*** Исходный текст

В парижском музее Майоля (или, что то же самое, в фонде Дины Верни) открылась персональная выставка Эрика Булатова — одного из классиков русского искусства второй половины ХХ века, вот уже несколько лет живущего в Париже.
Выставка Булатова ретроспективная, и собрать ее было непросто, так как вещи его рассеяны по частным собраниям. Именно поэтому множество ключевых вещей советского периода, благодаря которым он и вошел в число классиков, на выставку не попали, и именно поэтому в Россию такую выставку устроить было бы почти невозможно — у нас картин Булатова уже нет.
Русская эмигрантка первой волны Дина Верни, бывшая музой Майоля (отсюда открытый ею музей Майоля), покровительствует русским художникам, причем действительно хорошим: она начала это делать еще в советские годы, вращаясь в среде неофициального искусства, где нашла и Эрика Булатова. Он родился в Свердловске в 1933 году, в 1950-е окончил суперофициальный Суриковский институт и даже приобрел известность как начинающий соцреалист. Но затем, так же как и его друг и соратник Илья Кабаков, вместо того чтобы продолжать дело своих учителей, задал себе ряд вопросов и занялся исследованием того, что выпало на его долю,— советского принудительно изобразительного искусства. Тот полубессознательный выбор, который был сделан советским искусством в 30-е годы (в пользу внешне традиционной картины), только в 60-е получил осмысление и оправдание.

******
*** Перечень записей

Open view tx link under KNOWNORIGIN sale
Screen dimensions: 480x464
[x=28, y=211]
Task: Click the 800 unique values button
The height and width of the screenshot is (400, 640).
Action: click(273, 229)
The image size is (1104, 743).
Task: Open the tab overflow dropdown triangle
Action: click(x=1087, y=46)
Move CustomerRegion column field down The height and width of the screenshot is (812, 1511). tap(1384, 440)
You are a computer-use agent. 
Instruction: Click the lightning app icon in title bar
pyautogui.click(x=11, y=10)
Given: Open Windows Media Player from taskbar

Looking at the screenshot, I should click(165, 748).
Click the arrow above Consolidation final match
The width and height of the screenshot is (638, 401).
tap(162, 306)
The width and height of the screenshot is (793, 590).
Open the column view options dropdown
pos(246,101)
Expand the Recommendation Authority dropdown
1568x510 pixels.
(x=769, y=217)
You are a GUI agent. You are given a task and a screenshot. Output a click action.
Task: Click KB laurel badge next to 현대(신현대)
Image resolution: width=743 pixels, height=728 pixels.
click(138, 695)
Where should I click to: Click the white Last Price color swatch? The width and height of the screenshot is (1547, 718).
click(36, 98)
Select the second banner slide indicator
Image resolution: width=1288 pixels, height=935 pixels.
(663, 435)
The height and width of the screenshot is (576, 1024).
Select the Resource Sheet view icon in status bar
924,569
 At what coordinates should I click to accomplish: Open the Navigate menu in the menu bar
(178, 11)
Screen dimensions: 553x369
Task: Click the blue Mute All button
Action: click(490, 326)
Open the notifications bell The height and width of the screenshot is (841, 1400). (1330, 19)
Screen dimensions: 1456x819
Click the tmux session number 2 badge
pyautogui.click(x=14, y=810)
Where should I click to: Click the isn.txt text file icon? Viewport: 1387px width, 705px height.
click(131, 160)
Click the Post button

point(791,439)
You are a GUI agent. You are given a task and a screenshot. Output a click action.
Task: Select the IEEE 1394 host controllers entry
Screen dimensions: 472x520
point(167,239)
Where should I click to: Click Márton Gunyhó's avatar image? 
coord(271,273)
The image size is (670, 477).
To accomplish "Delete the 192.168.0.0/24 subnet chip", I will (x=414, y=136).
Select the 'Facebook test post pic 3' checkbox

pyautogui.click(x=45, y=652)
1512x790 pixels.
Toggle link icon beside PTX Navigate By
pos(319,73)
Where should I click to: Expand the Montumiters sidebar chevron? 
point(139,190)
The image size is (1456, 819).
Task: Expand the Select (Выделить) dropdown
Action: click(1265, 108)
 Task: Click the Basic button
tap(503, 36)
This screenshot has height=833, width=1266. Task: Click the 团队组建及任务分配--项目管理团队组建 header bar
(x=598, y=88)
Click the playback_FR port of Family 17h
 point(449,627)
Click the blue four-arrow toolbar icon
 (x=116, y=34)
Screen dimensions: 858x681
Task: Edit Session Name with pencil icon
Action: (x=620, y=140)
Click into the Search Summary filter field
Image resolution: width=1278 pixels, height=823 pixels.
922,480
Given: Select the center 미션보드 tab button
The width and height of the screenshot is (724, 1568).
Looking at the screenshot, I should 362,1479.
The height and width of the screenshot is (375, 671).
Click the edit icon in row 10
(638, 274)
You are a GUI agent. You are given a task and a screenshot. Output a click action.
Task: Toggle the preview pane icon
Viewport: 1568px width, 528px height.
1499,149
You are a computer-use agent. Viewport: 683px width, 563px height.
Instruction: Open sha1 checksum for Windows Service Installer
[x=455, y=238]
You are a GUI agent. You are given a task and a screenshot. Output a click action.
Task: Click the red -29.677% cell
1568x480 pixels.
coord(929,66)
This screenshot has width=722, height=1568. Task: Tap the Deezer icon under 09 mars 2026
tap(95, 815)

******

— Что сделать —
A: Ответьте на вопросы по тексту о выставке Булатова:
(i) В каком музее открылась выставка?
(ii) Где и в каком году родился Булатов?
(iii) Какой институт он окончил в 1950-е?
B: Продолжите, пожалуйста, текст о выставке Булатова, начиная сразу после его последнего предложения.

— Ответы на задания —
A:
(i) В парижском музее Майоля, то есть в фонде Дины Верни.
(ii) В Свердловске, в 1933 году.
(iii) Суриковский институт.

B:
С 60-х годов Булатов занялся проблемой картины, причем она показалась ему неким волшебным пространством, куда хотелось бы, но невозможно уйти. Мешает этому социальная действительность, загораживающая идеальный мир идеологическими знаками,— орденской лентой ("Горизонт" 1972 года, шедевр Булатова и одна из лучших картин в русском искусстве вообще) или красными буквами ("Опасно", 1973). Пропуск в запредельный мир дают только белые буквы (единственное, что изображено углубляющимся в картину) — буквы внеидеологического, поэтического слова: так, например, в картине "Живу-вижу" (строка поэта Всеволода Некрасова). Живописная манера Булатова воспроизводила соцреализм, взятый как бы в воспоминании, когда он кажется смытой фотографией.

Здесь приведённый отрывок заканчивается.